The telegraph system of France constitutes a distinct department of the government service under Viscount A. de Vougy as Director-General. Under him are five general inspectors, forming a kind of council, nine division inspectors, seventy-five inspectors, thirty-eight sub-inspectors, and one electrical engineer. There are altogether 3,708 persons on the staff.

DECREES REGULATING THE USE OF THE TELEGRAPH IN FRANCE.

The following is a digest of the decrees issued by the French government regulating the use of the telegraph in the empire.

1st. All persons whose identity is established are allowed to correspond by the government electric telegraph.

2d. Private correspondence is always subordinate to the necessity of government service.

3d. Despatches are to be written in ordinary and intelligible language, dated and signed by the sender, and to be given to the officer of the telegraph station, whose duty it is to copy in full the despatch, with the address of the sender.

4th. The director of a station may, on grounds of public order and morality, refuse to transmit a despatch. In case of dispute, reference is to be made, in Paris, to the minister of the interior; in the provinces to the prefect, sub-prefect, or other constituted authority. On the receipt of a despatch, the director of the station may withhold its delivery for like reasons.

5th. Private correspondence may be suspended at any time by the government. The government will not assume any responsibility for errors in the transmission of despatches.

6th. The director of the station must be satisfied as to the identity of the sender’s signature. If the director refuses the transmission of a message, he must state his reason in writing on the despatch. He must indorse on it “political,” “offensive,” “not consistent with public good,” etc.
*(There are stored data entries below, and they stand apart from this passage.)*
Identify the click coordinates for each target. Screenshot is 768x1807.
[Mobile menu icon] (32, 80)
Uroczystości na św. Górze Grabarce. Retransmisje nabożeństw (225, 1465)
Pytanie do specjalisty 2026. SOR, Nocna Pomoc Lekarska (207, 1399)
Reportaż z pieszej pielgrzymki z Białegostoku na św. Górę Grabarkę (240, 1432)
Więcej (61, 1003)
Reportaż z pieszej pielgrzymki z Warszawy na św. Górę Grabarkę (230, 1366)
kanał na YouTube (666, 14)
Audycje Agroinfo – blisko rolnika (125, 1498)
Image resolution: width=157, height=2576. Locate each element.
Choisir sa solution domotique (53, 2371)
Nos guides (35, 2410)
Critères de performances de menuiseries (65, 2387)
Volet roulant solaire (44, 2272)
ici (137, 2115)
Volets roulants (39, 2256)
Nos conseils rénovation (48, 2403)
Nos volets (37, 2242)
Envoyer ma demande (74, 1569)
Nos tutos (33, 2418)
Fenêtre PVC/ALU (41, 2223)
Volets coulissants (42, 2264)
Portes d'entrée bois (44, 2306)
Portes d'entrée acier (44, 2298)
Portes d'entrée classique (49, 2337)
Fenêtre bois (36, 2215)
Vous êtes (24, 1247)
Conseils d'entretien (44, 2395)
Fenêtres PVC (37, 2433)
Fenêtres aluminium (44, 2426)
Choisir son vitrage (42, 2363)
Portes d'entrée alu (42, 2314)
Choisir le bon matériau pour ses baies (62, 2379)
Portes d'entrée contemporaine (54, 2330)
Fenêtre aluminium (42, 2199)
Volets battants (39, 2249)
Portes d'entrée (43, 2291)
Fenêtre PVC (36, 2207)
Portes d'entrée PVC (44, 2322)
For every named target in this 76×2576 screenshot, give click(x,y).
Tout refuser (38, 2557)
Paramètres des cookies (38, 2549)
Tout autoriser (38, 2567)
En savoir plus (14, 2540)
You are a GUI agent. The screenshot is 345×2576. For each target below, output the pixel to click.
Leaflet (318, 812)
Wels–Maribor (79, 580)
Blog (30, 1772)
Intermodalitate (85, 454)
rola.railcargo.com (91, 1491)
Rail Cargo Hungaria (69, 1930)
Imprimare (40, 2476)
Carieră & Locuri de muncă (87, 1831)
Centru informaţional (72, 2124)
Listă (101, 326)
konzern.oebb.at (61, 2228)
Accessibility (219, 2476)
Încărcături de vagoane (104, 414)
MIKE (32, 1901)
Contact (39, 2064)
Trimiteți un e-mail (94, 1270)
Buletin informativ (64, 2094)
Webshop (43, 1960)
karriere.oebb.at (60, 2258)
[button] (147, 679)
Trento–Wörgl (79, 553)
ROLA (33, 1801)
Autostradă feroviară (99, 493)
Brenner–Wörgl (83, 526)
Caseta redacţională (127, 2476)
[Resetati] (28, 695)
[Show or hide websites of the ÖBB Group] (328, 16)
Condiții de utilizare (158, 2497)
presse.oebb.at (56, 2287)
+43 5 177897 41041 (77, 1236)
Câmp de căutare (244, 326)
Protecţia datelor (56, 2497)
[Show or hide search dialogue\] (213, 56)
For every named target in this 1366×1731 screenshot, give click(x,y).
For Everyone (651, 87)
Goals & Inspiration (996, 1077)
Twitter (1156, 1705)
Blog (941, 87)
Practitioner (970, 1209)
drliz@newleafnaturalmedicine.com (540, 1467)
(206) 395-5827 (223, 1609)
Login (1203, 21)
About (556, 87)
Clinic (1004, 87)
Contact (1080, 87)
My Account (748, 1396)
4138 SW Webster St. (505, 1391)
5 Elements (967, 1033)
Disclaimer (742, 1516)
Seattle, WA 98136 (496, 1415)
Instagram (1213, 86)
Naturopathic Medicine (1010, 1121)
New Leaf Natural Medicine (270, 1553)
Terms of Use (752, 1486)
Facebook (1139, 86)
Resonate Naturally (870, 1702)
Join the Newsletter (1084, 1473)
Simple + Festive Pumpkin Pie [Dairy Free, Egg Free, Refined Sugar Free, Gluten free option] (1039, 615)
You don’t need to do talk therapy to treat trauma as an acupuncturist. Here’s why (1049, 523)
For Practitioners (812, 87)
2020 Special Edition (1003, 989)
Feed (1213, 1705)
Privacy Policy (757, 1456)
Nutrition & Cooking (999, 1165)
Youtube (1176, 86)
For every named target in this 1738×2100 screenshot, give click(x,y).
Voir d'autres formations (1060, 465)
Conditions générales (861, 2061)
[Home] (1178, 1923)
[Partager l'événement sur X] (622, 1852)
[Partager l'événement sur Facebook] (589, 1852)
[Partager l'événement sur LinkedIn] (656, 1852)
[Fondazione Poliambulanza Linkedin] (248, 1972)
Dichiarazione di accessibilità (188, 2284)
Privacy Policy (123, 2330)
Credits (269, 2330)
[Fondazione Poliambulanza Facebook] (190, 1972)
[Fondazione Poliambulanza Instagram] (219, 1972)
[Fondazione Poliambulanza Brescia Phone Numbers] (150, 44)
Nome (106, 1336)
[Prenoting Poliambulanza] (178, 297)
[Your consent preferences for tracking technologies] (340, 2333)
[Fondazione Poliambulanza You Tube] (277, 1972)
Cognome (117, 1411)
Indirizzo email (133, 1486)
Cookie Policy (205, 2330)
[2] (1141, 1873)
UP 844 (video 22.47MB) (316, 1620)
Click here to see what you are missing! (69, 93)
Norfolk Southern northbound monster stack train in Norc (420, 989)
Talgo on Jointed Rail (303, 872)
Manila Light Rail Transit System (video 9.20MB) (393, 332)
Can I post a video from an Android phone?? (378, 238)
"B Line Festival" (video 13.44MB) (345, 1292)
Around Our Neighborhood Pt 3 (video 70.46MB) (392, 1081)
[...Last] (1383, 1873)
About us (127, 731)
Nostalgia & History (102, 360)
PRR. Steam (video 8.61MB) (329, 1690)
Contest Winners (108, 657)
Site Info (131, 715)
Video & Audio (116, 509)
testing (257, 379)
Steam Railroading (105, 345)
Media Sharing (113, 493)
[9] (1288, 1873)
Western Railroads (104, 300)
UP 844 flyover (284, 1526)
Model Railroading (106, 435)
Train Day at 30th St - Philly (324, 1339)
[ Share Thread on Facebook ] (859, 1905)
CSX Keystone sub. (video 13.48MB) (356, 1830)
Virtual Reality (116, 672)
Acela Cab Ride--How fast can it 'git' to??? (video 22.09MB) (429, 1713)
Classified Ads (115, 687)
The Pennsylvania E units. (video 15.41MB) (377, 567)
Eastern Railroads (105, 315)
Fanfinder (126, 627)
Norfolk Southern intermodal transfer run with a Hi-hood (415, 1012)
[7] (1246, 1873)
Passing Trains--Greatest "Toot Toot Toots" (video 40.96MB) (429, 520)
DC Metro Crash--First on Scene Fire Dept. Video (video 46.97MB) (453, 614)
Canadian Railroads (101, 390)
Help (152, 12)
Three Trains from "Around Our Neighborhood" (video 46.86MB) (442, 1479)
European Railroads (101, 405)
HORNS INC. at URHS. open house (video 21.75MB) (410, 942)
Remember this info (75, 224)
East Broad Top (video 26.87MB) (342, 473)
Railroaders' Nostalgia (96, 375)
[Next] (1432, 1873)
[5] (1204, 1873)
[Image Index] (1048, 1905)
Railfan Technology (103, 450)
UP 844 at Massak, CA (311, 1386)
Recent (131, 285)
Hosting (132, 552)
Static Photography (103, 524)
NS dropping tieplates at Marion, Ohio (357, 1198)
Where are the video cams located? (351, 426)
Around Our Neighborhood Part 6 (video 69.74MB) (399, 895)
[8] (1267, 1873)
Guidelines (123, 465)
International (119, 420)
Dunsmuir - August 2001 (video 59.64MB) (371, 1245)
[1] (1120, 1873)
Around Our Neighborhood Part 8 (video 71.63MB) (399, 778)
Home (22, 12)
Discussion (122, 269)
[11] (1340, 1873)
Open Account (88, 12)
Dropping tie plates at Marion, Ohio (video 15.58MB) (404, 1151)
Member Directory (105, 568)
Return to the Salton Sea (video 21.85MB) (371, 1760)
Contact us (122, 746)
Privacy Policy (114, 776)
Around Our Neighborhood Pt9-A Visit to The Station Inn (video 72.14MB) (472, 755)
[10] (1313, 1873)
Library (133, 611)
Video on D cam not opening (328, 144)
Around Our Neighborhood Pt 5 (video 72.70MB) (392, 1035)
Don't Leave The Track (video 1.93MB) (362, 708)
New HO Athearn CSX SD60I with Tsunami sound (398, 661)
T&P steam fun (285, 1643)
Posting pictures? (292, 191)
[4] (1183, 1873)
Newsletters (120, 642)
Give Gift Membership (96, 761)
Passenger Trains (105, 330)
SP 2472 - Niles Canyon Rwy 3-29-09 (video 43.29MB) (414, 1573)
7th. No line of electric telegraph can be established or employed for the transmission of correspondence except by the government, or on its authority. Any person transmitting, without authority, signals from one place to another, whether by electric telegraph, or in any other way, is liable to imprisonment from one month to a year, and a fine of 1,000 to 10,000 francs, and the government may order the destruction of the apparatus and telegraph employed.